For Eric Stoltz, being fired from Zemeckis’ film was not the end of the road. In 1985, the year Back to the Future was released, he appeared in Sean S. Cunningham’s The New Kids, Peter Bogdanovich’s Mask (which premiered at Cannes, earning Cher the Best Actress award), and Jonathan Sanger’s Code Name: Emerald. For years, rumors suggested that Stoltz and Fox were on bad terms. Breaking his silence forty years after the film’s release, Fox clarified the story in an interview with People promoting his new book Future Boy, in which he revisits his experience working on the Back to the Future trilogy.
While writing the book, Michael J. Fox reached out to key figures from both the film and his life at the time, including some Family Ties colleagues. He even sent an email to Eric Stoltz, who initially declined to participate. But that wasn’t the end of it — Stoltz eventually agreed to meet with Fox, and the two reportedly had “a great conversation.” “There’s been all this mythology around what happened,” Fox explained. “Was it a betrayal? Were there bad or mean people? No, it just happened. We had different experiences with the same situation — you absorb it and move on.” The two even recalled meeting long before Back to the Future, when they both auditioned for Franc Roddam’s The Lords of Discipline, reading a scene together, though neither got the part.

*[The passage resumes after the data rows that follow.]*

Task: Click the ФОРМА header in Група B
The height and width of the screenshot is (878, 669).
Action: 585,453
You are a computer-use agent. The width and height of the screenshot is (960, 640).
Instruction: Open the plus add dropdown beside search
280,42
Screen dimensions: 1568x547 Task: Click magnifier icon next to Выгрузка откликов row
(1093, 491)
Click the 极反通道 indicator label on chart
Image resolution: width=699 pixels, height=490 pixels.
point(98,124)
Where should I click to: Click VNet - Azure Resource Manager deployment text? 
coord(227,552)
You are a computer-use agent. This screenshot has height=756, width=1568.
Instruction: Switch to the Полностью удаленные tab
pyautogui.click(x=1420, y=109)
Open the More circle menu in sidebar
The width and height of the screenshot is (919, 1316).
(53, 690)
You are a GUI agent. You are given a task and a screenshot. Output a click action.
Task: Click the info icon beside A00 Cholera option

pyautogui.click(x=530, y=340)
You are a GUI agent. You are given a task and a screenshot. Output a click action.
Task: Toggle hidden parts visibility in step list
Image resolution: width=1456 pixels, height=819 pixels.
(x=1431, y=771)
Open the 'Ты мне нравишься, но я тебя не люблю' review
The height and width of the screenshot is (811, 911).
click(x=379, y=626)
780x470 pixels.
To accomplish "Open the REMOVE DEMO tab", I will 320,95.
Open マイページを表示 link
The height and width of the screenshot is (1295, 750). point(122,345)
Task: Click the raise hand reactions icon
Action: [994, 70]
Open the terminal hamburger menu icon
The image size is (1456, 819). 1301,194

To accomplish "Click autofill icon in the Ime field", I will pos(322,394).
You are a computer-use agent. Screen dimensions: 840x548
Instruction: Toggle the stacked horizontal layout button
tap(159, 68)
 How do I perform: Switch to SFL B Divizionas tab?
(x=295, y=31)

After so many years and endless speculation, Fox and Stoltz now appear to be on excellent terms. Also in 2025, during a Back to the Future panel at the Calgary Expo convention, Michael J. Fox described his colleague as a wonderful actor and a fantastic person: “He’s become a friend and someone I really enjoyed talking to about this story and how we ended up in different places. I learned a lot from him about acceptance and perseverance.” A Hollywood-worthy ending — though one can’t help but wonder what would happen if Stoltz, like Marty McFly, really could go back in time.